» Document
Discussion List Archives

[Date Prev][Date Next][Thread Prev][Thread Next][Date Index][Thread Index]

Re: [ddlm-group] Second proposal to allow looping of'Set' categories

Dear Herbert,

 

No one, least of all me, is arguing that the desired degree of loopability should be disallowed.  The question being discussed is how best to provide for describing it via DDLm: specifically, how to provide for adding or expanding category keys post hoc and possibly ad hoc, and how best to provide for software to deal with the results.

 

The two proposals and the several alternative ideas that have been floated all have advantages in this area, but they do not all happily coexist.  Surely it is reasonable to discuss the options -- possibly including some that we have not yet identified -- before choosing among them.  Ultimately, it is certain that whatever we choose will have disadvantages as well, even if we choose to do nothing.  It is best to understand both the advantages and the disadvantages before we choose.

 

If indeed you do not understand the opposing concerns, then it may be that you would be equally satisfied with any of the alternatives.  I wish I were in that position myself, and I hope you will indulge those who have a different view of the problem.

 

 

Best regards,

 

John

 

 

From: ddlm-group [mailto:ddlm-group-bounces@iucr.org] On Behalf Of Herbert J. Bernstein
Sent: Sunday, June 12, 2016 6:00 AM
To: Group finalising DDLm and associated dictionaries <ddlm-group@iucr.org>
Subject: Re: [ddlm-group] Second proposal to allow looping of 'Set' categories

 

Dear James,

  I agree.  I am not opposed to either of your proposals.  I am puzzled by the opposition to them.  I can see what is gained by the proposals.  I don't understand what the opposing concerns are about.

» Entries shown
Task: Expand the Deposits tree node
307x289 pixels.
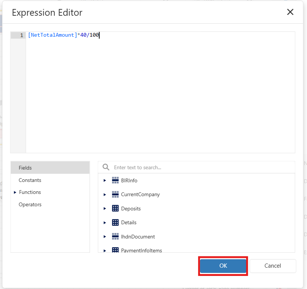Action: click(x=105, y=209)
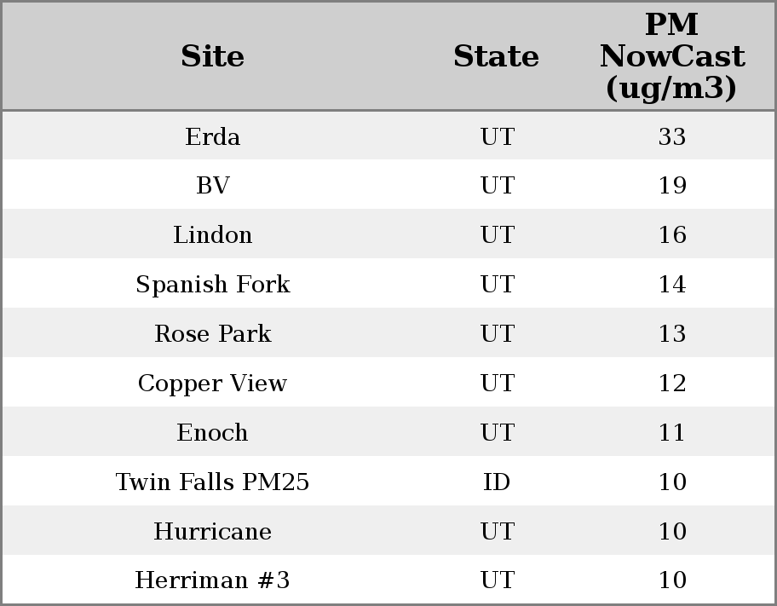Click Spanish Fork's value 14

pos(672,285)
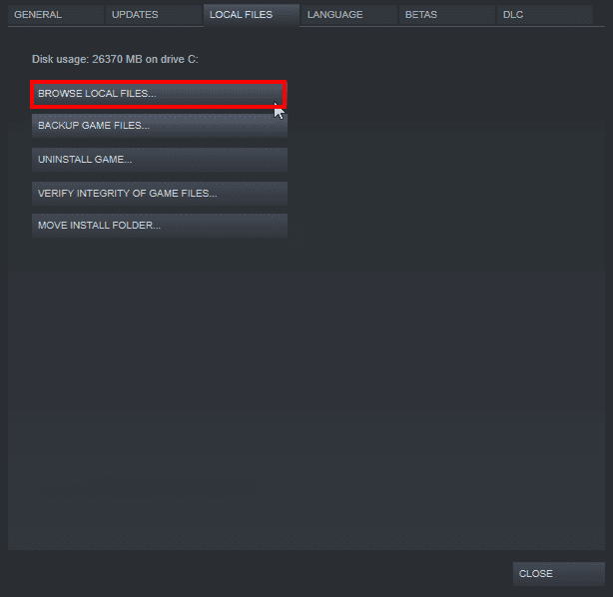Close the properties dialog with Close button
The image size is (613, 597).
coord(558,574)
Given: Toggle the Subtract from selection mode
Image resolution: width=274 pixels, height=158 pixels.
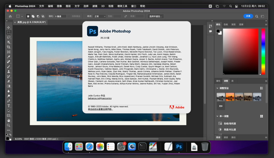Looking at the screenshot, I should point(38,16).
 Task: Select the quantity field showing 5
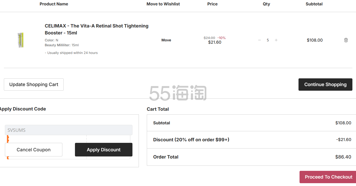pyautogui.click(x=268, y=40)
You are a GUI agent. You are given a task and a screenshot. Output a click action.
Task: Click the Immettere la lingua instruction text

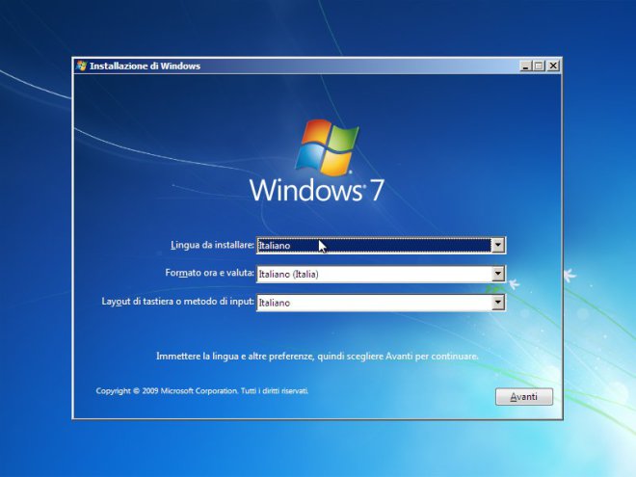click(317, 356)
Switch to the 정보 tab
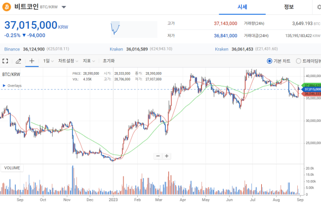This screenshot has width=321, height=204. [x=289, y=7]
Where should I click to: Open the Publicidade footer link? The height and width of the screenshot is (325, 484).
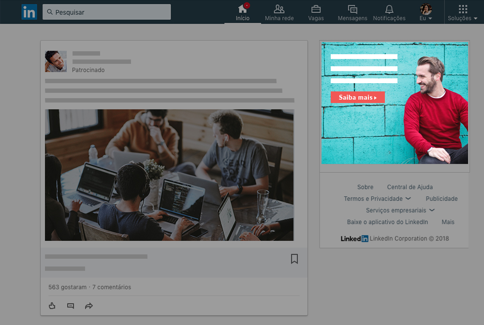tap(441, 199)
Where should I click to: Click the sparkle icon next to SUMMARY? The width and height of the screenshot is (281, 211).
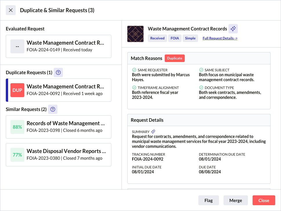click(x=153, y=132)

» Required tasks
1: Copy the records word for word, starting at the line that contains "Where should I click to: Open" and ending at the last line of the records, with both of those lines included. Leave the pictures out.
2: Write the next part of the mailing-list message about looping 'Set' categories in DDLm, picking up after its final sentence.

» Answers for this exercise
1:
Where should I click to: Open the Publicidade footer link? The height and width of the screenshot is (325, 484).
tap(441, 199)
Where should I click to: Click the sparkle icon next to SUMMARY? The width and height of the screenshot is (281, 211).
click(x=153, y=132)

2:
  Regards,

    Herbert

 

On Sun, Jun 12, 2016 at 2:37 AM, James Hester <jamesrhester@gmail.com> wrote:

Hi Herbert,

I would have thought that proposal #2 is exactly what you want. In exchange for reading/writing a single datatag with value (_audit.schema or whatever we call it), you are freed up to loop whatever you like without violating the standard.  The 'variant' scheme in imgCIF is a perfect match: simply including  '_audit. schema  Variant' in a datablock would create a block that is well-defined across all of CIF, and allow you to introduce 'Variant' tags for *any* loop you care about by adding an appropriate variant child key to a dictionary.  Additionally, we can reserve _audit.schema values starting with 'local' for whatever ad_hoc experiments you or others want to try, with no concerns that the files will be accidentally misinterpreted. Surely such a small imposition on readers and writers (adding a single tag read/write in software that already reads and writes many tags) is a reasonable exchange for this enhanced flexibility - as you have said, "if a small bit of extra code will help more users to ... create the CIFs they need with minimal fuss, I think it is worth having such code available".  What is your objection to this idea?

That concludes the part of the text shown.